== RECORD EXCERPTS ==

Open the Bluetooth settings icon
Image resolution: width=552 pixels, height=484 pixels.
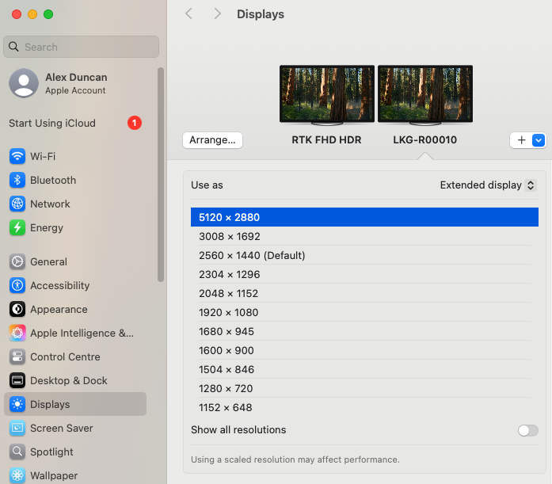(x=17, y=180)
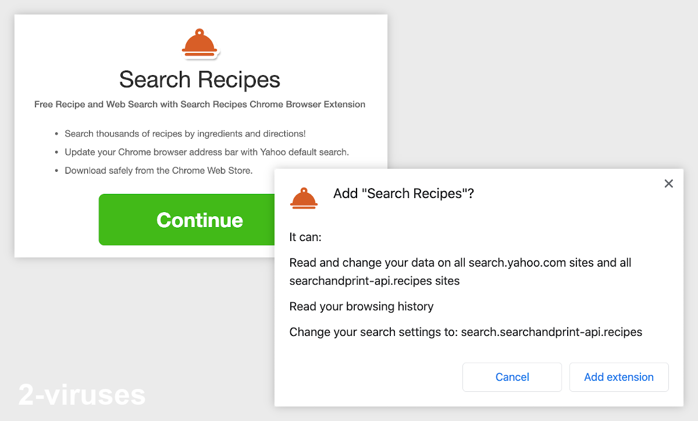
Task: Click the bullet mentioning Yahoo default search
Action: pyautogui.click(x=206, y=152)
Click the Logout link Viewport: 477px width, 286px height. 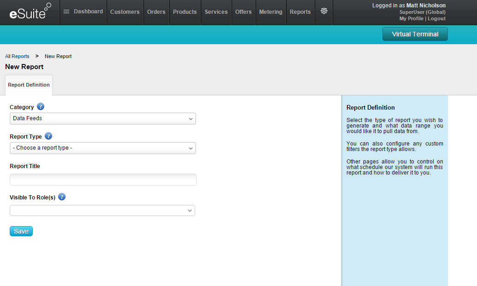(436, 19)
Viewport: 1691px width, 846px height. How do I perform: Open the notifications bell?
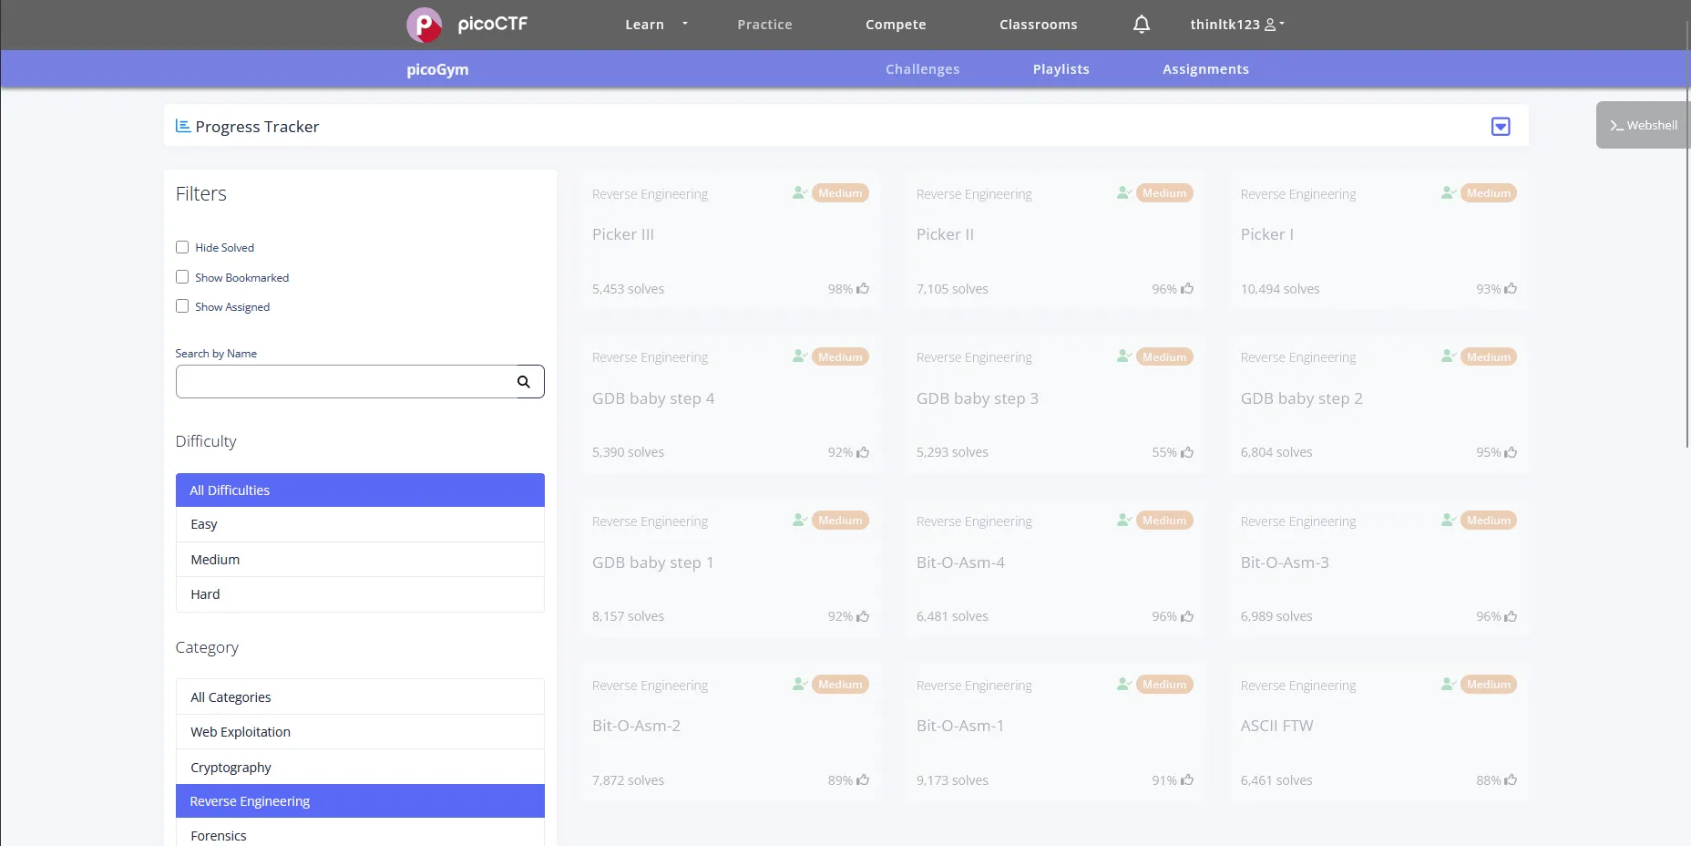coord(1141,25)
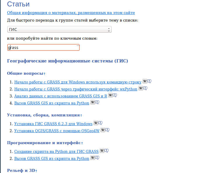Open Создание скрипта на Python для ГИС GRASS
The width and height of the screenshot is (216, 173).
pyautogui.click(x=56, y=151)
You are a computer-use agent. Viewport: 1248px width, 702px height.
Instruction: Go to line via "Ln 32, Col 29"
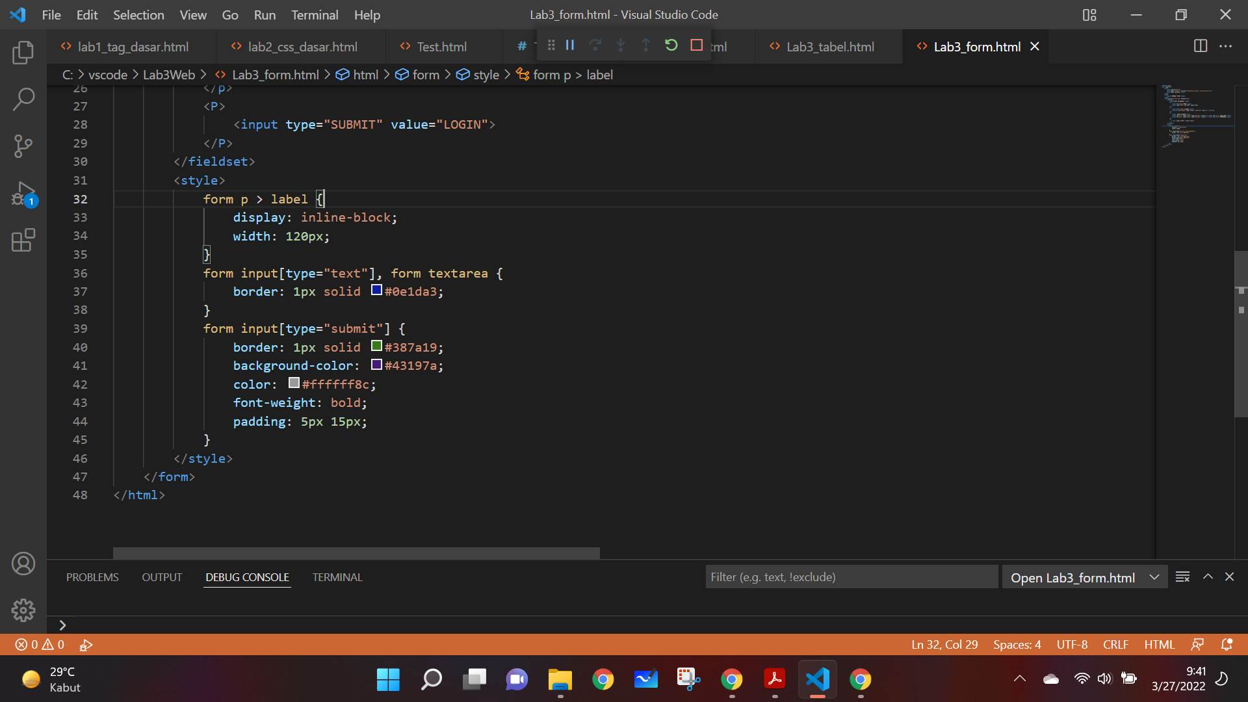[x=944, y=644]
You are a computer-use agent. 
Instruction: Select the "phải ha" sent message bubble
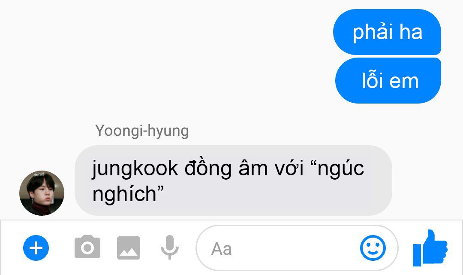tap(387, 32)
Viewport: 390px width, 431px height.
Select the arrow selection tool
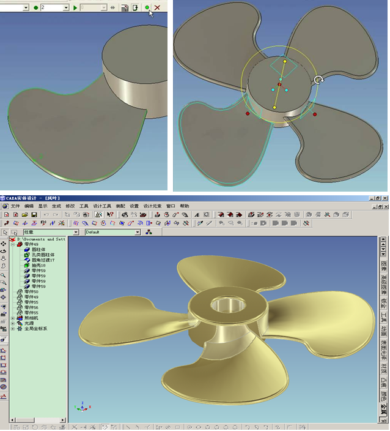[6, 233]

===

◆ **WHAT YOU WILL DO**:
Please count the lines in the material above that contain the word "agent" and give only that number.

◆ **RESULT OF THE EXERCISE**:
2